Ничего не раскрывая, но продолжая внутреннюю логику мысли, Ахматова переходит к китайскому радио, которое совместно с албанским в 1960-е годы «в обе радиоглотки защищают Сталина» (там же, с. 261). Доведя свою культурную революцию до абсурда, сталинщина объявила Ахматову врагом народов, и ждановские помои в годы осложнения отношений СССР с Китаем ежедневно выливались на ее голову. Для нее это было вечным напоминанием о том, что сталинизм отнюдь не умер. «Подумать только: живешь тихо, мирно, и вдруг оказывается, что ты — враг шестистам миллионам людей», — приводит Чуковская в своих «Записках» слова Ахматовой (там же). Строки из поэмы «Путем всея земли», которые цитирует Ахматова, в самой «маленькой поэме» относятся к моменту первоначального выбора пути, сделанного поэтом, однако там речь идет о выборе Судьбы11, которая продолжается и в более благополучные времена. Неумолимость — вот что волнует Ахматову, вот о чем она пишет в своей почти зашифрованной записи. И все это дано буквально в двух словах, одним штрихом.
Это излюбленный прием Ахматовой в дневниках. Так, запись от 15 мая 1960 года содержит в себе на первый взгляд просто несколько разных сообщений: «Сегодня приехал Лева — у него вышла книга «Хунну». Сейчас звонили, что Пастернаку очень плохо. Положение угрожающее, — боюсь, что меня готовят к его концу <…> Переделкино показалось мне очень мрачным и даже невзрачным, несмотря на великолепную весну, кот[орая] так поразила меня в Коломенском (там чуть не накануне божественно пахло травой и водой).
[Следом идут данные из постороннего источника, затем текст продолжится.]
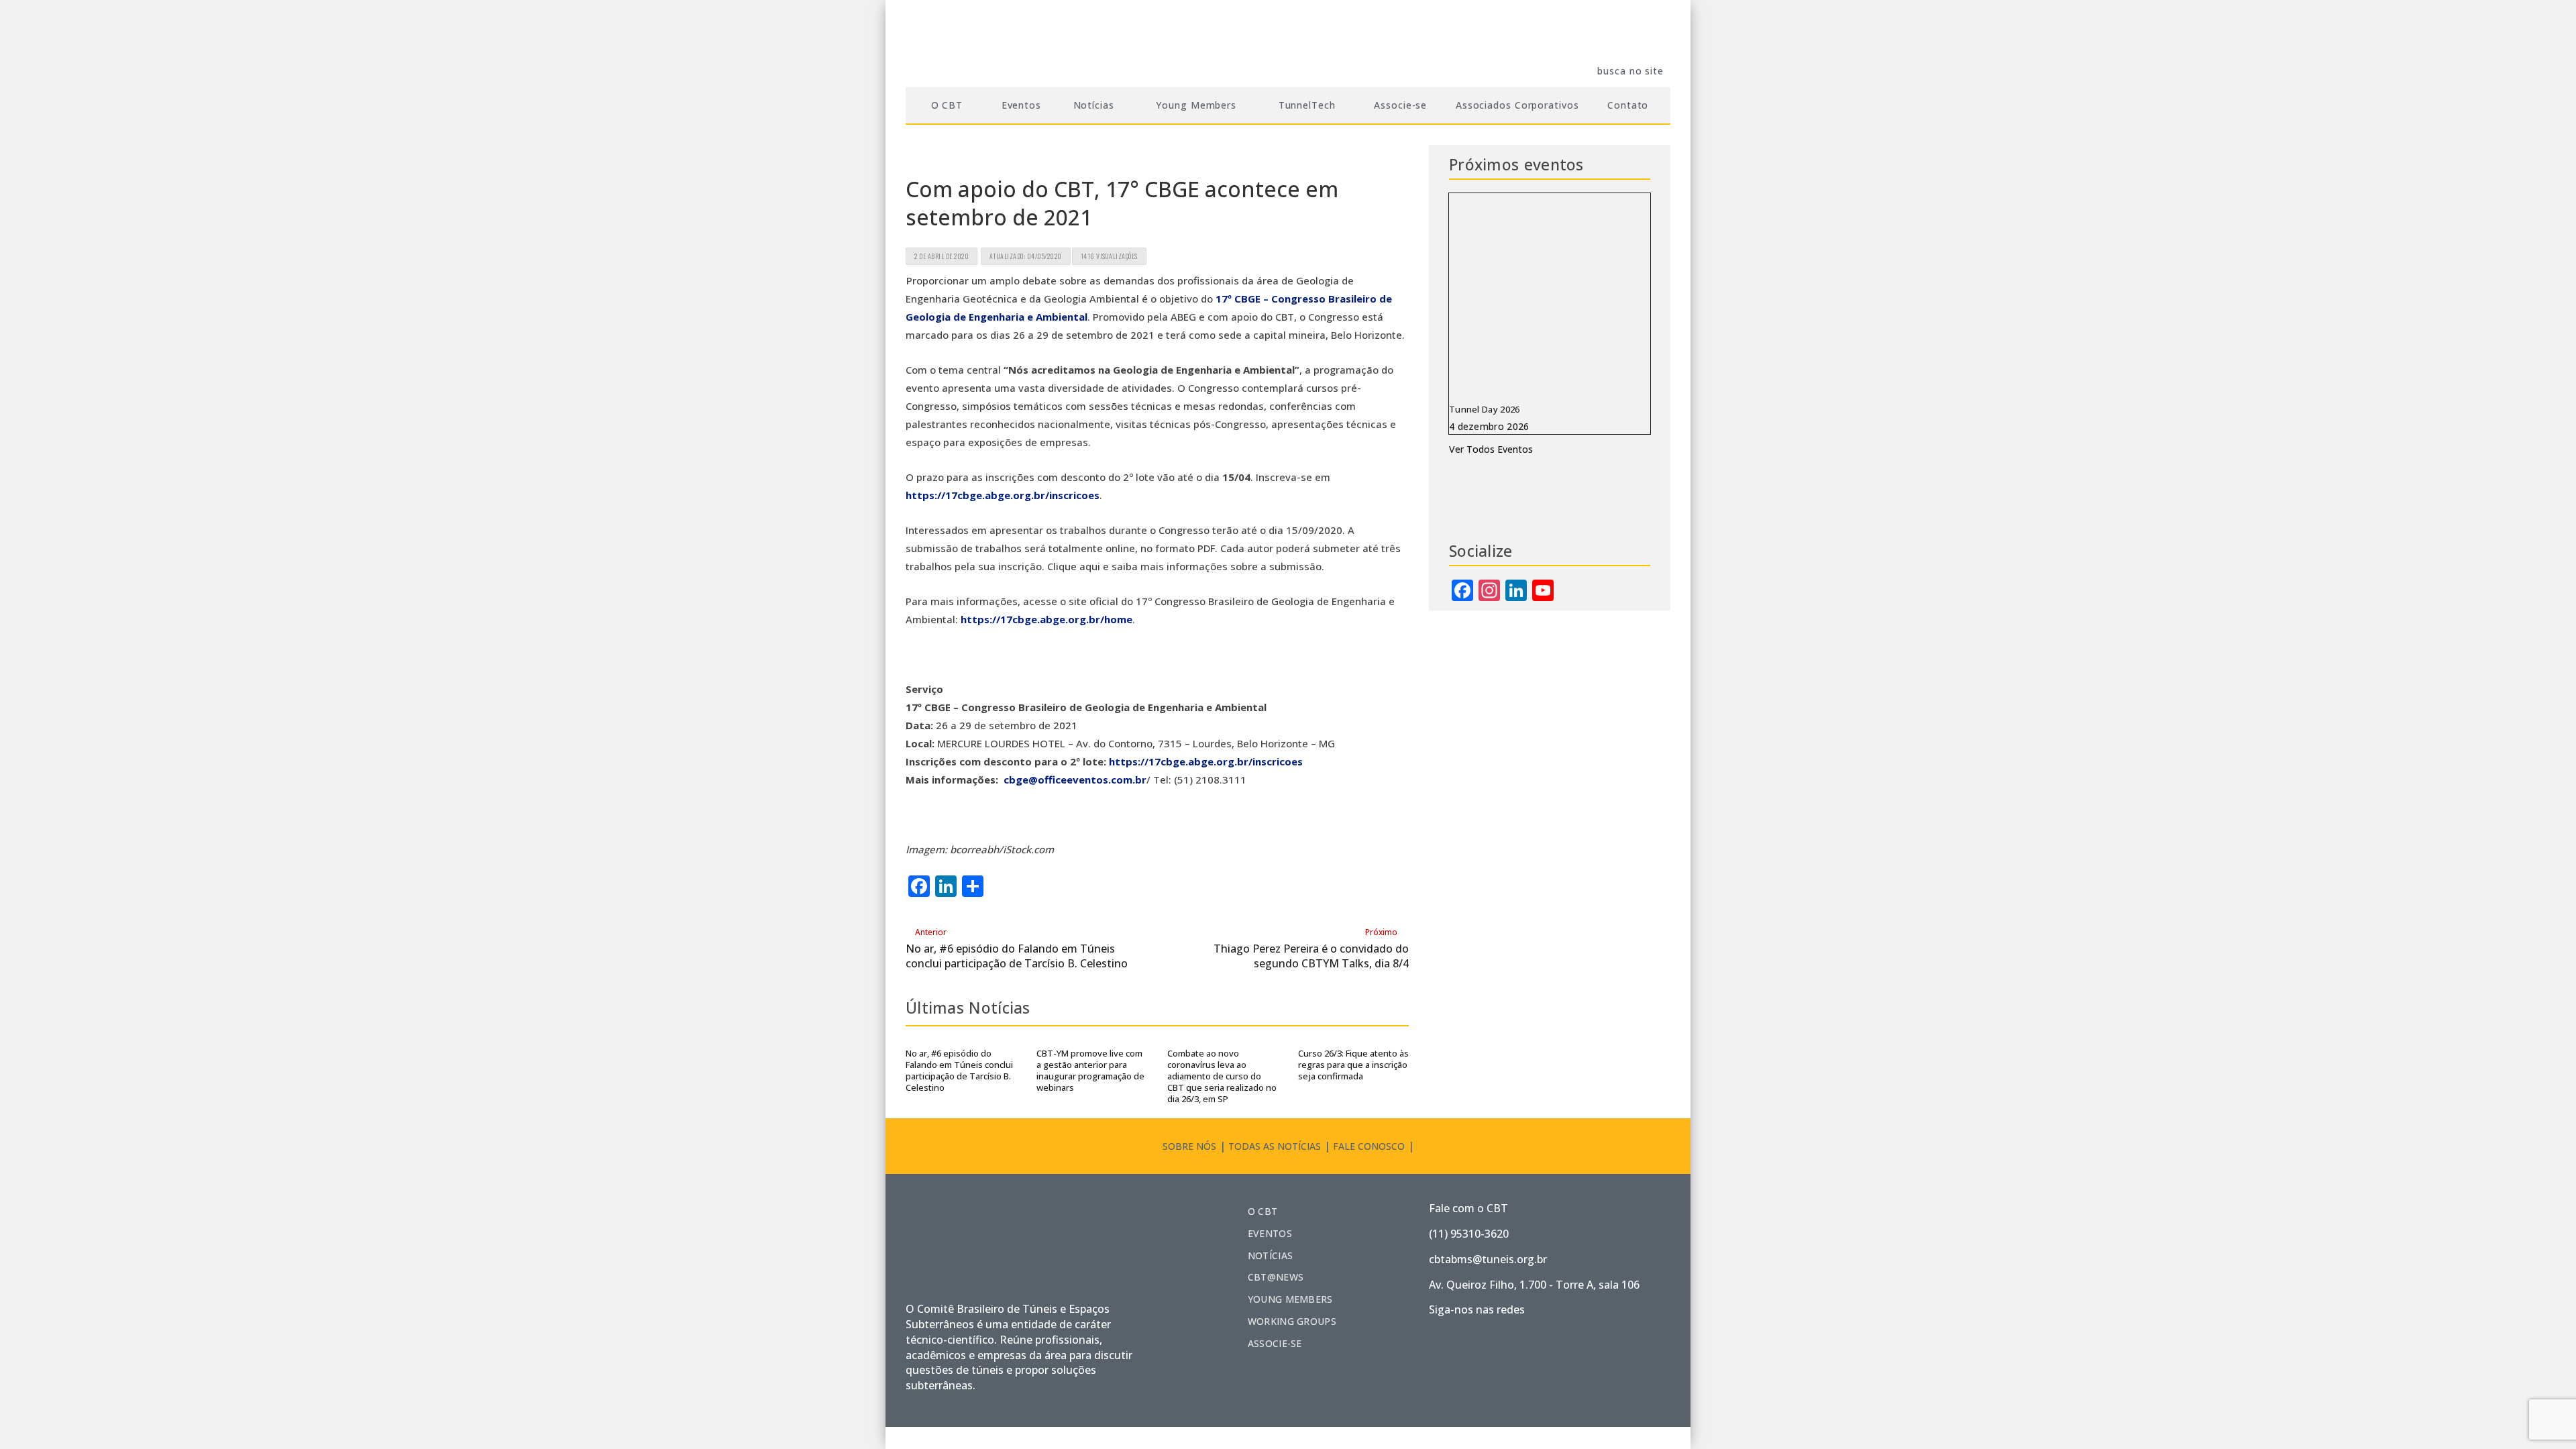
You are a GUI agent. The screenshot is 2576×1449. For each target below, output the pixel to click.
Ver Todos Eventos (1491, 449)
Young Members (1290, 1299)
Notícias (1270, 1255)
А здесь, казалось, со всего был снят какой-то незримый покров, и все стало плоским и низменным. Таким же я в этом году увидела Ц[арское] С[ело]. (Еще хуже!)» (ЗК, с. 83).
Здесь неслучайно воедино увязаны упоминания о приезде Л. Гумилева и о выходе его книги: на них лежит печать торжества, так как оба события совпали с годовщиной возвращения Л. Гумилева из лагеря в 1956 году. В записи эти события просто констатируются, но для знающего читателя их смысл углубляется на глазах. Рядом с моментом торжества — догадки о приближающейся смерти Пастернака, которые ведут за собой пассаж о словно убитой грядущей потерей переделкинской весне и — живой — в Коломенском, любовь к которому проходит красной нитью по московским записям Ахматовой — ср. запись от 24 мая 1962 года: «Ездила <…> в Коломенское. Опять все, связанное с этим, для меня священным местом. Цветут вишни. Пахнет молодая трава» (там же, с. 233). А далее — переход от «великолепной весны» к мертвому царскосельскому прошлому. Так взвешенно, продуманно не строится спонтанная дневниковая запись: в тексте как бы стучит метроном, отмеривая ритмичное чередование звуков и пауз.
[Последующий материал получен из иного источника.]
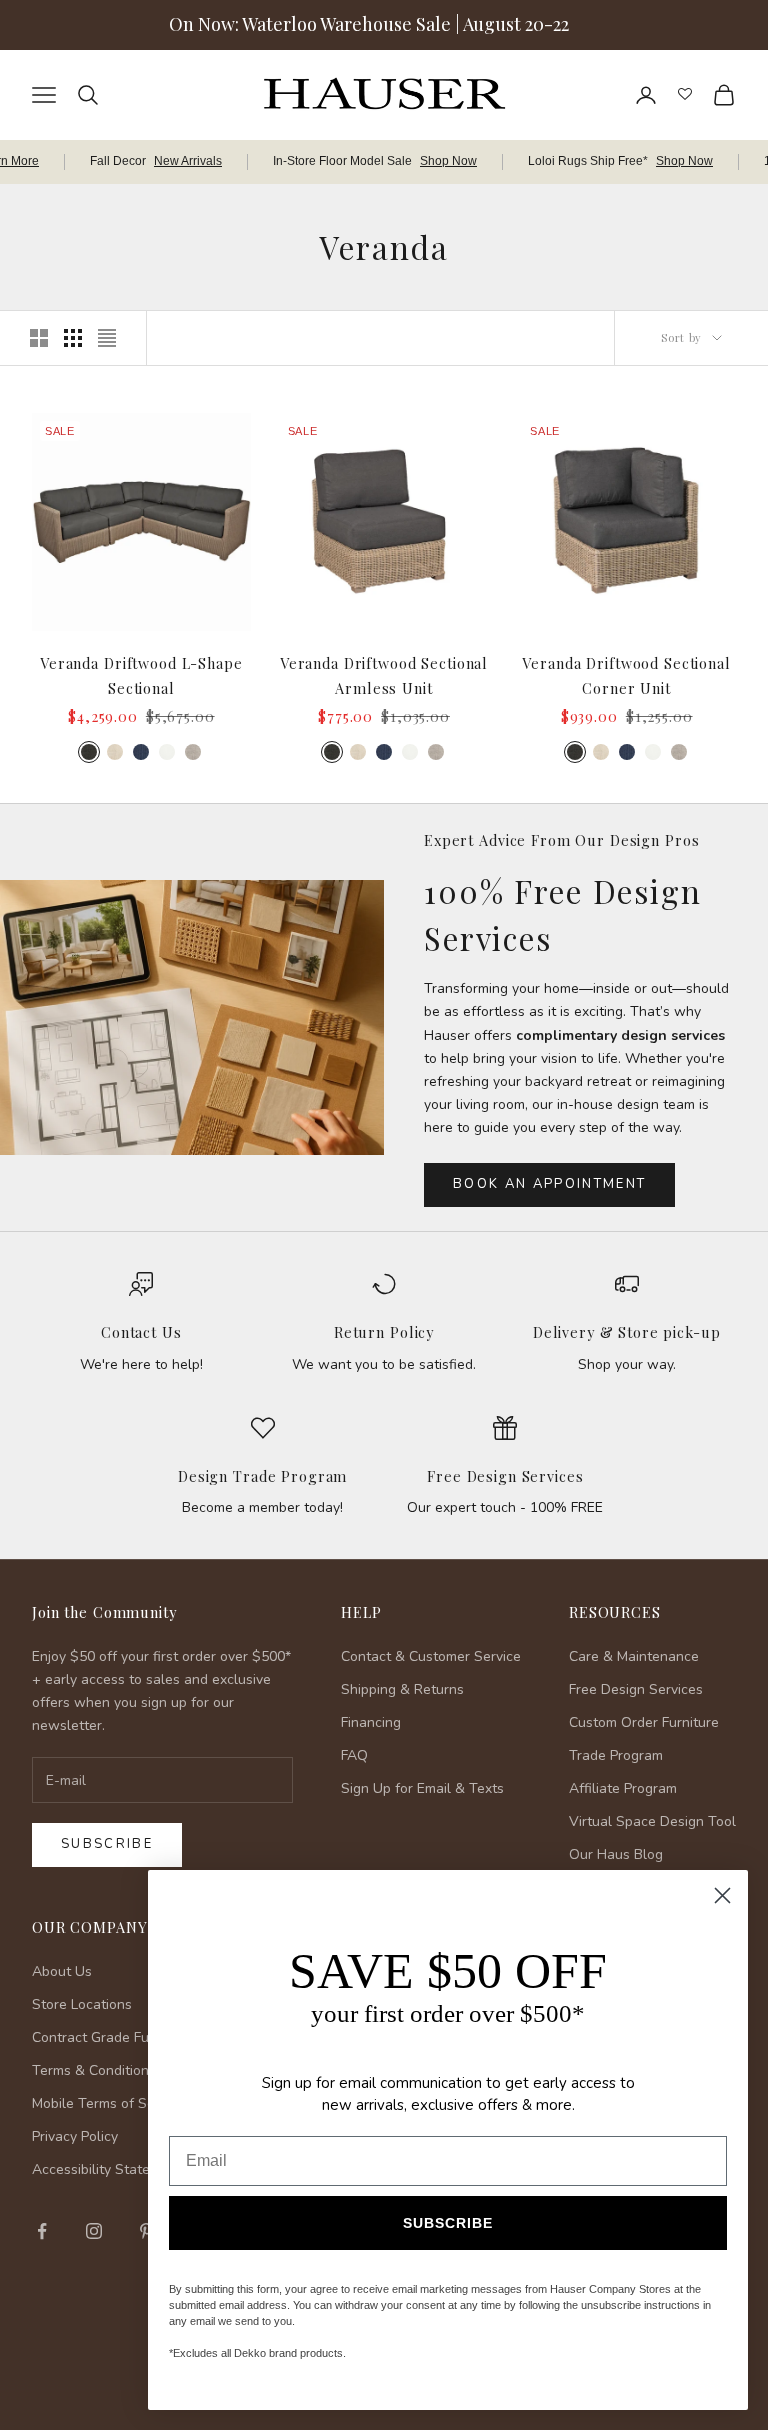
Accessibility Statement (107, 2169)
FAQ (354, 1755)
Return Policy (384, 1332)
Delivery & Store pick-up (627, 1332)
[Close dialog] (722, 1895)
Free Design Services (505, 1476)
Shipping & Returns (402, 1689)
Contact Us (141, 1332)
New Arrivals (188, 161)
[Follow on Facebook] (42, 2231)
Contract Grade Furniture (111, 2037)
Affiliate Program (623, 1788)
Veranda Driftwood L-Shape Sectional (141, 675)
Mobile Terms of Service (108, 2103)
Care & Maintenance (634, 1656)
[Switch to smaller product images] (73, 338)
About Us (62, 1971)
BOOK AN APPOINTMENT (549, 1184)
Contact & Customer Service (431, 1656)
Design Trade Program (262, 1476)
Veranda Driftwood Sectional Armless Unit (384, 675)
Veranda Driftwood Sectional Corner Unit (626, 675)
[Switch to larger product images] (39, 338)
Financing (371, 1722)
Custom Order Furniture (644, 1722)
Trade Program (616, 1755)
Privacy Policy (75, 2136)
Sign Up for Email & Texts (422, 1788)
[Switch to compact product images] (107, 338)
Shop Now (448, 161)
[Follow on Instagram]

Так устроен ахматовский мир, что в нем нет важного и неважного, значительного и проходного: все исполнено тайного смысла, пусть даже скрытого, увидеть который помогает нам Ахматова; в этом мире все имеет непосредственное отношение к поэту, причем, раз начавшись, тема часто находит отзвуки в дальнейших записях. Вот трехстишие, записанное в рабочей тетради 1 декабря 1961 года в больнице в Гавани:
Больничные молитвенные дни
И где-то близко за стеною — море
Серебряное — страшное как смерть.
Море, символ бесконечности; тут же мотив молитвы; больница, которая для старого и больного человека может стать последней; а все в целом — смерть, стоящая рядом. Разговор о серебре в этом контексте неслучаен: он связан со смертью, что подкрепляется в отмеченной не раз у Ахматовой символике зимы: зима тождественна смерти (например, «Я гощу у смерти белой…»; «…Это не третья осень, а смерть»; «…Пусть назовут безмолвною зимой / И вечные навек захлопнут двери..»; «Я очнулась — вокруг зима; / Стало ясно, что у причала / Государыня смерть сама…» и т. д.). Снежное серебро ведет к теме смерти и в «Поэме без героя», и в либретто по Поэме, и в поэме «Путем всея земли»12. Поэтому безобидные реплики, которые собеседник пропускает, подчас не задумавшись, что именно сказала ему Ахматова, обретают подчас смысл более сложный, чем просто брошенная в разговоре фраза. Так, Л. Чуковская записала комаровский разговор с Ахматовой о «здешнем море» (Финском заливе): «»Все оттенки серого», — сказала я. «Неверно, — ответила Анна Андреевна. — Не серого, серебряного. Все оттенки серебра»» (ЛКЧ, т. 3, с. 272). И невольно приходит на память «Приморский сонет»: «Здесь все меня переживет…» А вот запись 1962 года: «30 мая день смерти. Была в Переделкине у Бориса. Могила, сосны, серебряный горизонт» (ЗК, с. 233; подчеркнуто автором, курсив мой. — Н. Г.).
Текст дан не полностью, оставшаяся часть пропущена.